Именно так я и поступил в Калининграде в 1959 году (к тому времени я переехал в этот город). Здесь было областное книжное издательство. Мне предложили напечатать отдельной книгой повести «Взрыв» и «Учительница». Я согласился на «Учительницу», но от «Взрыва» отказался. Редакторы — Борис Петрович Лавренко и Ина (Октябрина) Борисовна Гринштейн — удивились: что за чудачество, писатели всегда добиваются публикации своих вещей, еще никто не отказывался, когда ему предлагали издать его произведения. Что же, я буду первым писателем, который не хочет печатать свою вещь, сказал я и предложил вместо «Взрыва» северные рассказы: они подходили для книги, выспренно названной «Солнце не заходит». Сначала Лавренко и Гринштейн согласились, затем, когда работа над книгой уже подходила к концу, вдруг возмутились: автор ошалел, этого нельзя допустить! И мне объявили: либо я соглашаюсь на публикацию «Взрыва», либо вообще никакой моей книги не напечатают.

Размышлял и колебался я недолго: меня душило очередное безденежье. Вся моя писательская жизнь — и тогда, и еще много лет потом — шла от одного драматического безденежья к другому. Сколько раз я проклинал литературные гонорары, каждый раз выпадавшие как непредсказуемая удача, сколько раз печально вспоминал прежнюю служебную зарплату, дважды в месяц проливавшую на меня негустой, но верной струйкой. Два мощных каната тащили меня в издательство — четырехлетний сын и полугодовалая дочь. Им не было дела до моих терзаний — они хотели есть. Я согласился отдать «Взрыв» в запланированную книгу, но оговорил, что еще немного поработаю над повестью. Против доработок издатели не возражали, они пообещали подкинуть еще и своих замечаний — для улучшения вещи, разумеется.

Так я начал очередную переработку «Взрыва» — одну из тех, которые мне пророчески предсказал Твардовский. Освободиться от слишком явных технических ошибок было сравнительно просто: читатели перечислили их в ругательных письмах, и не все, но многие я убрал. Вычеркнуть все я не мог по простой причине: эти просчеты были не моими, а того режима производства, который привел к гибели людей.

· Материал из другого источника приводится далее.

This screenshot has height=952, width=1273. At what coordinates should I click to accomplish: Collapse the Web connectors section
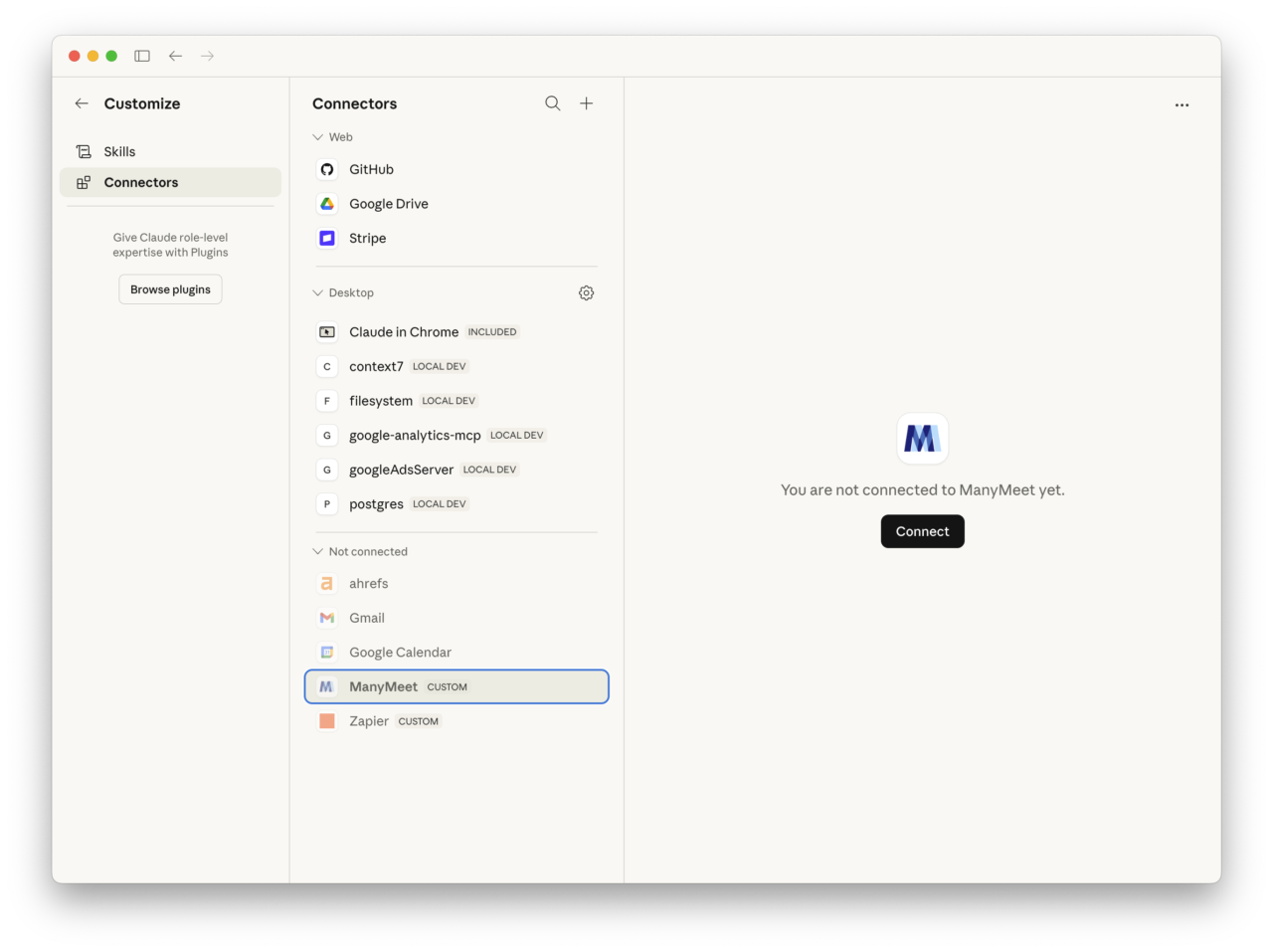(316, 136)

И снова встал вопрос о любви. Любовь была сюжетной нитью повествования — но я выбросил все любовные сцены, растроганный добрым отношением ко мне редколлегии журнала. Но, может, я немного переусердствовал, освобождая повесть от второстепенных и неудачных сцен? Одна хорошая ленинградская поэтесса — мне нравились ее умные, тонкие стихи — сказала мне потом, как радостно она удивилась, прочитав «Взрыв» в «Новом мире»: оказывается, можно писать и без любовных конфликтов. Но все же не лучше ли хоть частично восстановить искусственно разорванную гармонию людей и событий?

Семь страниц, вызвавшие такое сопротивление Твардовского и Карагановой, я, само собой, не восстанавливал. Но любовный разрыв Николая и Полины, тоже важных героев, вернул. Я придирчиво проверял себя: рассказываю ли я о тех «странностях любви», без каких Пушкин не мыслил разговора, соответствую ли критерию Хемингуэя — писать о хорошо известном не так, как всем хорошо известно? И успокаивал себя: порядок, Полина любит своего увильнувшего дружка Николая довольно необычно, в соответствии со строгими росписями избавления от шаблона. Так появился новый и — как впоследствии оказалось — еще не последний вариант повести.